▶ **Set exercise 1**
Decide whether each statement agrees with the passage on Joseph Smith's First Vision accounts. Answer yes or no for each and quote the words of the passage that decide it. (a) Erastus Holmes came from Newbury, Ohio. (b) The 1835 retelling keeps the florid vocabulary of the 1832 account. (c) The 1835 account ends with the problem of corrupt religions.
▶ **Set exercise 2**
Write the next part of the passage on Joseph Smith's First Vision accounts, picking up after its final sentence.

▶ **Source text**

On November 14, 1835, five days after the foregoing narrative, the journal also recorded the visit of Erastus Holmes of Newbury, Ohio, who inquired of Joseph Smith about the establishment of the Church and was given,
A brief relation of his experience while in his youthful days, say from the age of six years up to the time he received the first visitation of Angels which was when he was about 14 years old. He also gave him an account of the revelation he afterward received concerning the coming forth of the Book of Mormon…” (Jessee 6).
These two accounts (the second being so brief that it is often not considered a proper account of the Vision) are important in helping us understand the First Vision as well as how Joseph spoke of it. We learn that by 1835, Joseph was willing to speak of the experience when he was asked about it. We also see a sort of transition occurring in the way he narrated the event, as it is stylistically somewhere between the 1832 born-again account and the 1838 official history. Instead of florid vocabulary of the 1832 account, this retelling has spare, confident prose aimed at his concern with the “different systems” of religion in the world, much the 1838 account. This account, however, lacks the focus of the official 1838 account, since it ends with the message of forgiveness instead of the problem of corrupt religions (see Lambert and Cracroft 37). Thus, it serves as a bridge between how Joseph spoke of his experience in 1832 and 1838.

▶ **Collected data**
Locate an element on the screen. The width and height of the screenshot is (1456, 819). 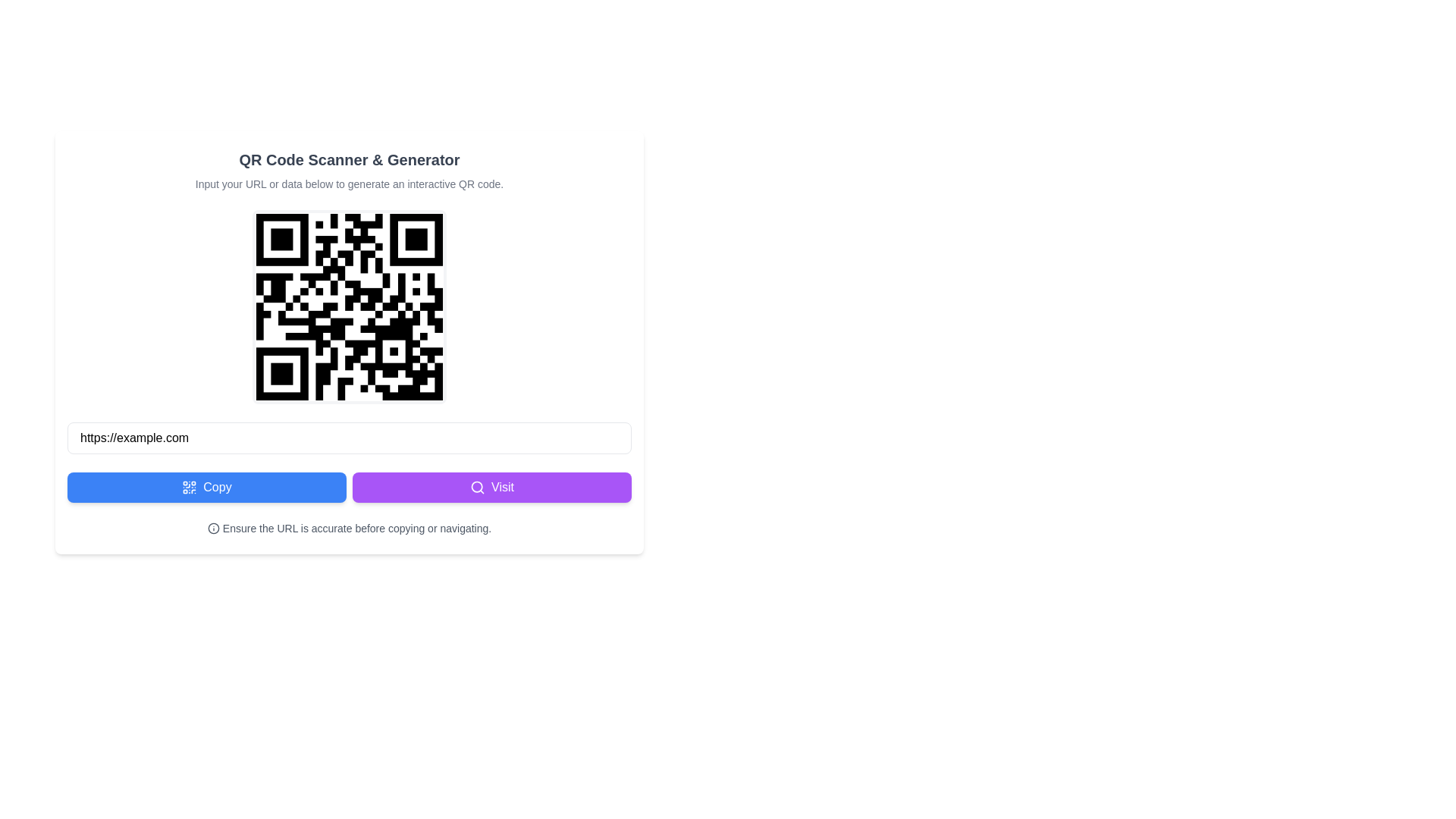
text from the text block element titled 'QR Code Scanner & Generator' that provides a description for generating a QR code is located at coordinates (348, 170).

▶ **Output 1**
(a) Yes: "Erastus Holmes of Newbury, Ohio."
(b) No: "Instead of florid vocabulary of the 1832 account, this retelling has spare, confident prose."
(c) No: "it ends with the message of forgiveness instead of the problem of corrupt religions."

▶ **Output 2**
Emerging for the first time in the 1835 account is the demonic struggle that plays a central role in the 1838 account. There are several interesting details found here, such as the sound of someone walking and a description of how it felt to have his tongue bound. Yet, there are difficulties which emerge in comparing every account of the attack. As Richard P. Howard—an RLDS historian—observed, “This [the demonic attack] is one of the most varied and problematic aspects of the First Vision, for we have extremes form the sheer terror of Joseph on the brink of total destruction as he struggles to pray to the total lack of a reference to such an experience” (An Analysis 110). The silences in some accounts are not as difficult to reconcile as the descriptions of the event that are given—silence is more an indicator of lack of focus on that aspect of the event than ignorance. LDS missionaries today are even encouraged to exclude the demonic attack when recounting the First Vision to keep the focus on the message and magnitude of the event.
When comparing accounts that do mention the assault, we find some slight discrepancies. In the “official” 1838 account, we have Joseph describing the experience dramatically, writing that,
I was seized upon by some power which entirely overcame me, and had such an astonishing influence over me as to bind my tongue so that I could not speak. Thick darkness gathered around me, and it seemed to me for a time as if I were doomed to sudden destruction…—not to an imaginary ruin, but to the power of some actual being from the unseen world, who had such marvelous power as I had never before felt in any being (JS-H 1:15-16).
In that account, we get a sense of mortal peril, even though he only specifically mentions being unable to speak and thick darkness gathering around him.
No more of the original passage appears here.